The Reserve Bank of Australia states that the average property market acts on a seven- to 10 -year cycle, meaning you don't need to jump on the bandwagon when real estate transactions are going crazy. Take your time and do your due diligence to ensure that you're paying the right price and not one pumped up by competition.

If you overpay for a property at the peak of its cycle, you're already missing out on potential profits. This is because it is likely that the value will be slow to appreciate over the coming years, given that it has already grown significantly.

Employing the services of a competent buyers' agent can be invaluable when it comes to property investment, as they have a vast network of real estate professionals, who can provide you with access to exclusive private house sales before they even hit the market.

2. Becoming attached

Any emotional attachment should be solely reserved for a home that you're looking at buying to live in. However, you do still need to rein it in. As an investor, you can't let it have any sway at all.

Allowing your 'love at first sight' feeling to cloud your judgement can be dangerous

Vendors and property agents will often stage their homes for that precise reason – to take a hold of your emotions and elicit a sense of belonging and infatuation to the property. Allowing your 'love at first sight' feeling to cloud your judgement can be dangerous, as it could result in you making a rash purchase you will live to regret.
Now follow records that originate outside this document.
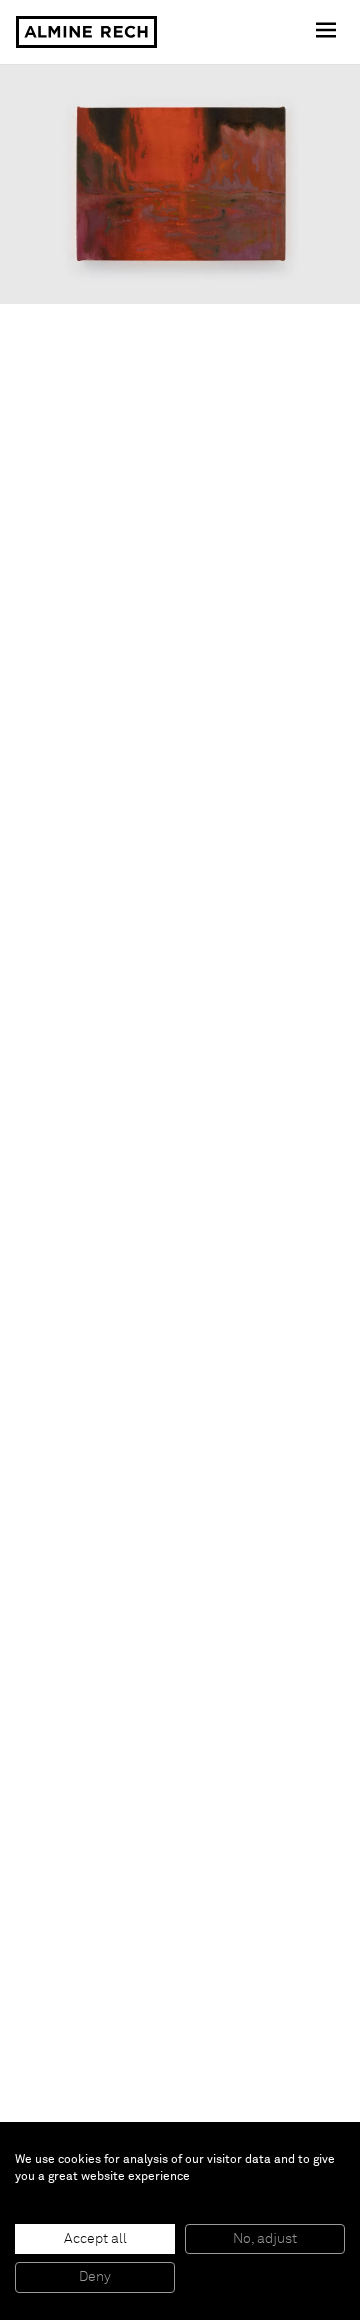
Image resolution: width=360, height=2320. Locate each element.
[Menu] (328, 32)
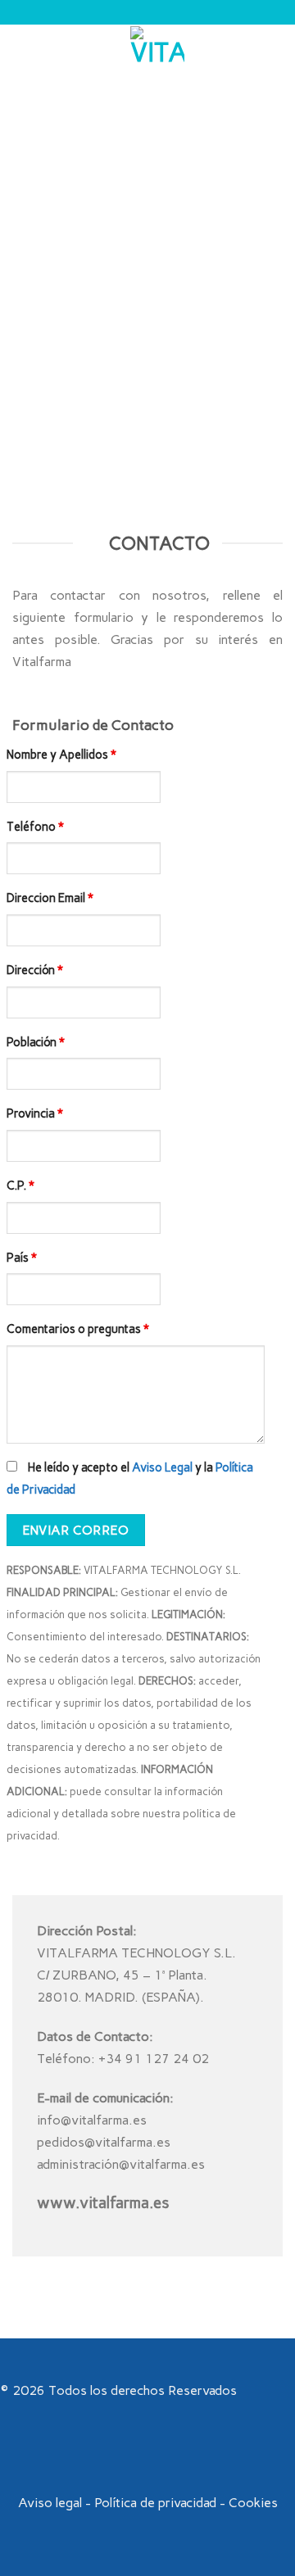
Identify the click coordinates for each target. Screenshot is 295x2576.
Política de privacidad (155, 2502)
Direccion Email (50, 898)
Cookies (253, 2502)
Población (36, 1042)
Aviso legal (50, 2502)
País (22, 1257)
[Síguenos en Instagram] (137, 2454)
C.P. (20, 1185)
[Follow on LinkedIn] (177, 2454)
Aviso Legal (162, 1467)
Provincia (35, 1113)
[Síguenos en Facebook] (117, 2454)
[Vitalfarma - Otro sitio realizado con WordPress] (157, 53)
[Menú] (22, 53)
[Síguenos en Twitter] (157, 2454)
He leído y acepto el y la (130, 1478)
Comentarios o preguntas (78, 1329)
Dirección (35, 970)
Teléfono (35, 826)
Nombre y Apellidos (61, 754)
To ensure you're making an informed decision, the Australian Securities and Investment Commission affirms you need to remove your rose-tinted glasses and view the property purely as a money-making enterprise. First and foremost, you should be poring over the numbers and the home's ability to produce profits, both over the short and long term.

Then you will be in a better position to inspect the condition of the property and whether it is suited to the area and prospective tenants.
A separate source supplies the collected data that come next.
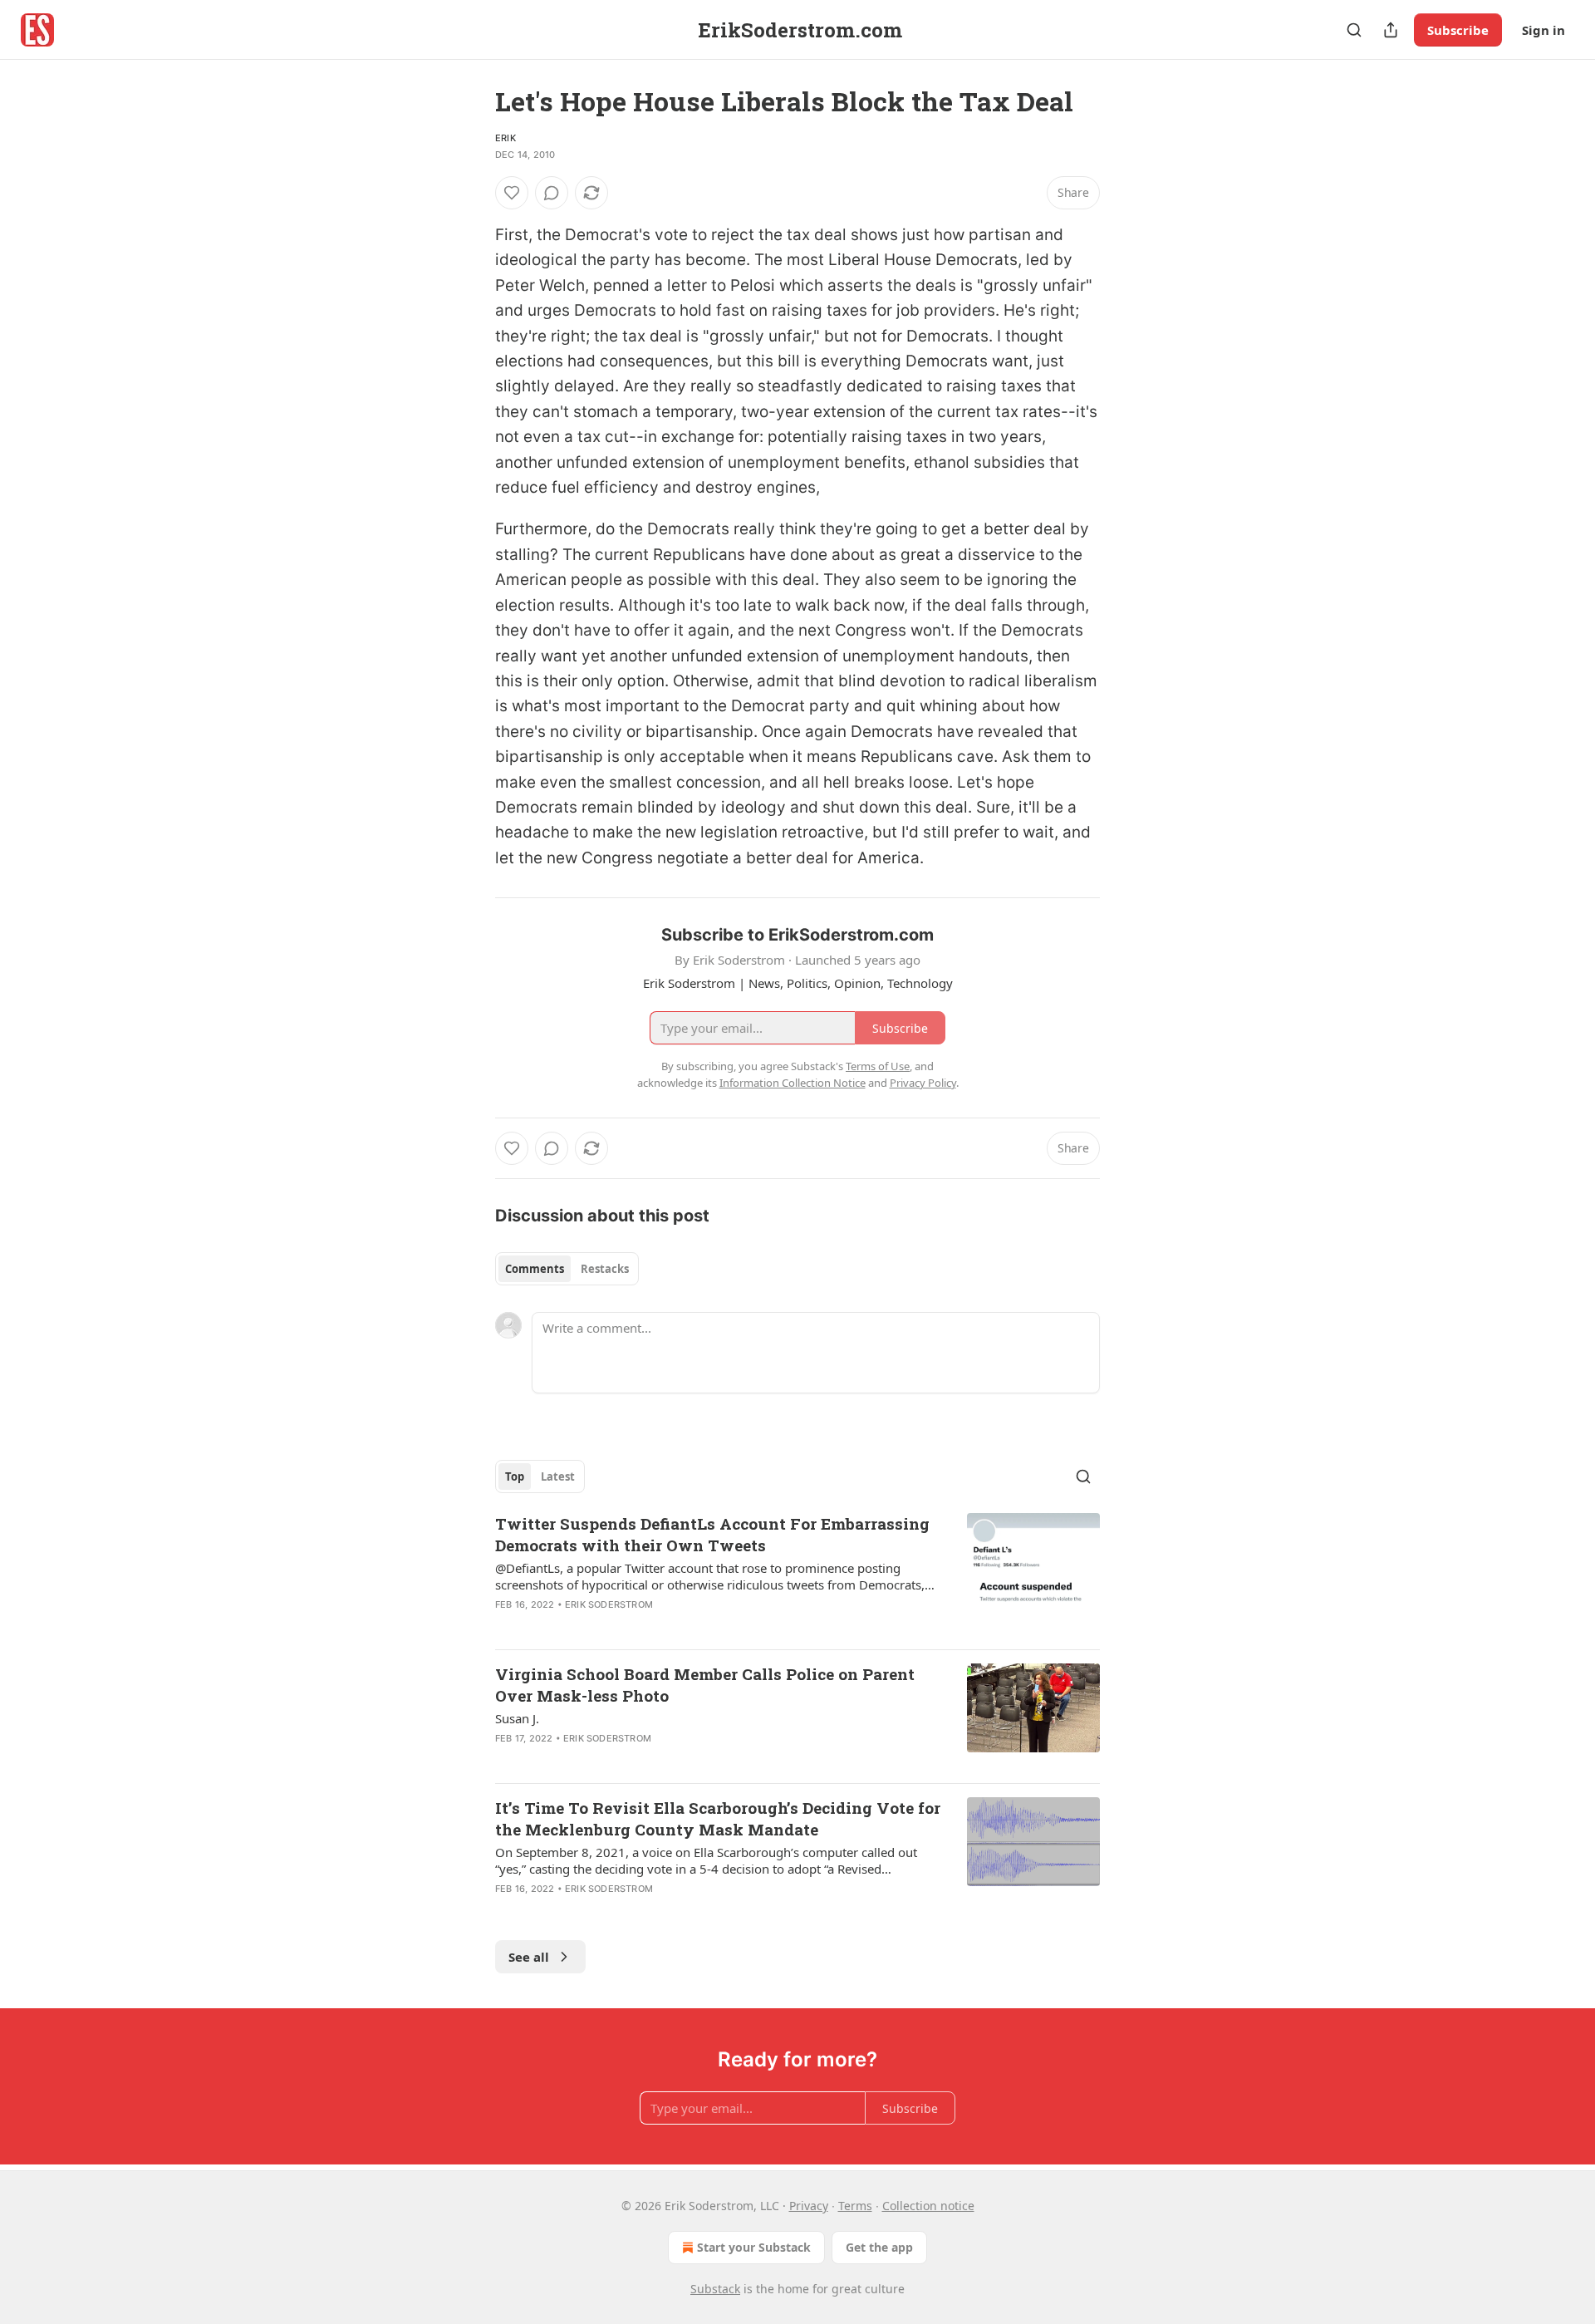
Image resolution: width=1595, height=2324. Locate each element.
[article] (797, 1574)
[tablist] (567, 1268)
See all (528, 1956)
The benefits of using a skilled and informed buyers' agent cannot be understated in a scenario like this, as they will be able to act as the logical voice of reason. They can tell you when to walk away, protecting you from making a non-profitable financial commitment.

A property that is unusually cheap can often be a trap.A property that is unusually cheap can often be a trap.

3. Taking the bait for a very cheap property

If you are able to find a property that is unusually cheap, before you rush in and take the bait, you need to determine exactly why it is so affordable compared to its neighbours. Essentially, the question you need to answer is, if it is such a great deal, why hasn't someone else already snapped it up?

It could have serious building problems, damage from a pest infestation or the early signs of one, or even plans from the local council that will negatively affect property prices in the area, such as a new flight path introduced directly overhead.

Your property buyers' agent will have a direct link to a number of inspection professionals to ensure the property you're interested in is structurally sound, in addition to where the area is going in the future.